In Engineering, I worked, waiting for inspiration. I busied myself by repairing damage circuitry, improving the shields, and, of course, realigning the inertial dampers. I had Riker send down Bashir. He was a doctor, not an engineer, but an extra set of hands, even untrained ones, was useful. More useful than he would have been on the bridge, at least.

I looked over the information Kiler had gotten on the assassin-creature. I marveled at the technology contained in her. Built-in weapons, shielding, transporter, and cloak. Devices I could only guess as to what they did. Nanoprobes which could regenerate damage almost instantaneously. Run by some advanced artificial intelligence which received commands through some type of temporal transmitter. The whole thing was sort of eery.

It didn't seem to have any weakness.

The ship, fortunately, was not so perfect.

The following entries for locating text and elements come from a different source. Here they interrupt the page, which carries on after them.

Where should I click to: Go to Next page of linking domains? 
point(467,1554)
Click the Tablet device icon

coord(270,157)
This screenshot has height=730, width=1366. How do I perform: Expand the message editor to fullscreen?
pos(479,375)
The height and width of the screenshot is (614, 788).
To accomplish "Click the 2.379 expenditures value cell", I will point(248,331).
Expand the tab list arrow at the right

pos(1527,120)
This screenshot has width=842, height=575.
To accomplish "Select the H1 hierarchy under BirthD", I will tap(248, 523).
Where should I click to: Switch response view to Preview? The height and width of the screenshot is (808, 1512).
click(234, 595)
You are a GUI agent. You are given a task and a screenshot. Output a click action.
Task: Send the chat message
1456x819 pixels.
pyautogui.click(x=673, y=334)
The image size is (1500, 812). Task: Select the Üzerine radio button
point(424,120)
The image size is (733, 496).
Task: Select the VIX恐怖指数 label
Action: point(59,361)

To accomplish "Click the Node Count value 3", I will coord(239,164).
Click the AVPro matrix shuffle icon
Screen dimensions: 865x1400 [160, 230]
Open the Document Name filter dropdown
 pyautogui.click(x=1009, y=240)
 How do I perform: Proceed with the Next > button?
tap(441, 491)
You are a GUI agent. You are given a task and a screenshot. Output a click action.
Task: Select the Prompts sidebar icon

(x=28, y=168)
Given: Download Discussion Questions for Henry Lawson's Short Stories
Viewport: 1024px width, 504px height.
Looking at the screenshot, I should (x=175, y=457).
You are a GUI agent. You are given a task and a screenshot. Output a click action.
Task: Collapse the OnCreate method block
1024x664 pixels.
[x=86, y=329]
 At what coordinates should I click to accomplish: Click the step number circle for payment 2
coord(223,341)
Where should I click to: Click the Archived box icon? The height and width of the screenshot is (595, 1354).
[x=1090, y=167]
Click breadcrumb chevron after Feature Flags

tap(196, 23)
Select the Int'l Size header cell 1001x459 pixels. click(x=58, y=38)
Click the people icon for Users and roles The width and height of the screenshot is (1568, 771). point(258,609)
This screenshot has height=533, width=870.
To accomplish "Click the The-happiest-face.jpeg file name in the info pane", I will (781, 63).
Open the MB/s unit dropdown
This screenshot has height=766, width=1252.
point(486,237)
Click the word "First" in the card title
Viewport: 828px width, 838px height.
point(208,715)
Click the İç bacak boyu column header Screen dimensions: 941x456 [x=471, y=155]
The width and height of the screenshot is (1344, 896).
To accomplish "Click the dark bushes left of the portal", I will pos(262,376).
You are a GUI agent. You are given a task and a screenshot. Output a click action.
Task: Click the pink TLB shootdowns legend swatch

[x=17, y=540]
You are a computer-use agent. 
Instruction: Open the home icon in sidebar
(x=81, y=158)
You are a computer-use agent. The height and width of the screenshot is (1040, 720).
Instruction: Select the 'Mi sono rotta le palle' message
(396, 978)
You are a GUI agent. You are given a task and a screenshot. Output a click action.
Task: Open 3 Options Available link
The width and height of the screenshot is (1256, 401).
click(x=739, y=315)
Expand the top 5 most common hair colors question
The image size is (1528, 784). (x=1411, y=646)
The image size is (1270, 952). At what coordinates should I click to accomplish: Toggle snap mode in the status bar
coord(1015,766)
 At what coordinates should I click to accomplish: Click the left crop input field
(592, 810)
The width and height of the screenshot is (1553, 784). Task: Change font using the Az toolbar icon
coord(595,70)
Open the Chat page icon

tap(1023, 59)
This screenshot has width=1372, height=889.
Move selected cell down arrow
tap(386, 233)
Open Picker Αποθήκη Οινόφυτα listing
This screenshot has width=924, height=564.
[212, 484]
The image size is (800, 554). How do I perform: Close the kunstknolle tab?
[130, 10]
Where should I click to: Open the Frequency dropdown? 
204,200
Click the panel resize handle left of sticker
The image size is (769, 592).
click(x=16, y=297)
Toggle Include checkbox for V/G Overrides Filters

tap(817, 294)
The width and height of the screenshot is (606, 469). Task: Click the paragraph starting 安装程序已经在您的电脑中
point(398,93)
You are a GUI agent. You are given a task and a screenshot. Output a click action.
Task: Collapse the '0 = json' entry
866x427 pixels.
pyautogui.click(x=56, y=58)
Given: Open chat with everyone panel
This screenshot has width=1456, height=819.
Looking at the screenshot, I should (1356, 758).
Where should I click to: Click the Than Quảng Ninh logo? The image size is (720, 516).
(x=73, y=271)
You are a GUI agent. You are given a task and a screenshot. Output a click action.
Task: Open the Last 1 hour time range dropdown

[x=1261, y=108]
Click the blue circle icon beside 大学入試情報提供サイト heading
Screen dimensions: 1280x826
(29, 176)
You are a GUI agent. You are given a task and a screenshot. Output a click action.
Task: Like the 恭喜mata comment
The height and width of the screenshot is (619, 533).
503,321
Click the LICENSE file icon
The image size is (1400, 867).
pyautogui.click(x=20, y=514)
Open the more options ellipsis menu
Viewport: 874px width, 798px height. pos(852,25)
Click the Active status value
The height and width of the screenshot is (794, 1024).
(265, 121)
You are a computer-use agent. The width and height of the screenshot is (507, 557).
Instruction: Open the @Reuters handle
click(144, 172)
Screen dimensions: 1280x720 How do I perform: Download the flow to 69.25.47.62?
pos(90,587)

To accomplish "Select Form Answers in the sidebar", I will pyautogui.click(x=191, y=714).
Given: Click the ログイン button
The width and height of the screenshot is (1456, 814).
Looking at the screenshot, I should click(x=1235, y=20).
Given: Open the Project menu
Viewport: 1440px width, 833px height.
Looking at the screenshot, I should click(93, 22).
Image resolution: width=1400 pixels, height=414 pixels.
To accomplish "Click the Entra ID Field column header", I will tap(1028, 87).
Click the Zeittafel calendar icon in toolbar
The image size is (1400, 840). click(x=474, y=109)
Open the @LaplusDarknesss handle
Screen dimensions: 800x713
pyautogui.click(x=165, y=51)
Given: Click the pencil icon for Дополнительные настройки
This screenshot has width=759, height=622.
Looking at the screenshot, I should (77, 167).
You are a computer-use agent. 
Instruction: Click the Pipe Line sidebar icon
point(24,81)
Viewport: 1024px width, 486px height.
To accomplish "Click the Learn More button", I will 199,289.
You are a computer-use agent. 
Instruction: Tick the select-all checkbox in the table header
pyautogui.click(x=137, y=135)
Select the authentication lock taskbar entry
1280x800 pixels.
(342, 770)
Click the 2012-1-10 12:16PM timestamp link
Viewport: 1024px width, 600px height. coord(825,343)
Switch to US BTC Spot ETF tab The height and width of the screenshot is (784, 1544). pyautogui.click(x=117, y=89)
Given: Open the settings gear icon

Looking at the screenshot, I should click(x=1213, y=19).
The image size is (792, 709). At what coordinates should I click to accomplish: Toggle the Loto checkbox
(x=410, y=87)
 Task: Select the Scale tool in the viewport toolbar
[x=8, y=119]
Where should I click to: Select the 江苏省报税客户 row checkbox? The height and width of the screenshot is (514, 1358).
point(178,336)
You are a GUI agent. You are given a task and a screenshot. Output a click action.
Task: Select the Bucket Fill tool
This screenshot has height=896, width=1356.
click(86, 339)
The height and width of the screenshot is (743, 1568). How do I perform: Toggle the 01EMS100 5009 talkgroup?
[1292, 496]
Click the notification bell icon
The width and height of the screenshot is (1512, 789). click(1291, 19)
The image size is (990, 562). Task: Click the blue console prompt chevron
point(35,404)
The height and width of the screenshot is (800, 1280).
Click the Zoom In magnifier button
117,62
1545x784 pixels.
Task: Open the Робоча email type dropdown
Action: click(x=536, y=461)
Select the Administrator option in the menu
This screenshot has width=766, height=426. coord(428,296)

Unlike the assassin, the ship's components were not perfectly integrated. They had been thrown together at the last minute. My guess was, the Orion ship was only from fifty or a hundred years in our future, while it was modified from technology mpore like four or five hundred years in the future. The temporal jump it had made had placed severe stress on the ship, and I doubted it could make another one.

Of course, there wasn't any reason for it to have to.

Against a contemporary ship, it would probably go up in flames.

Against 24th technology, it was unstoppable. There was absolutely no way we could survive against it.

Unless. . . .

It was a crazy idea. The odds against it were astronomical in a way I had never encountered before. Yet it may have been our only choice. I had to at least explain it to Riker.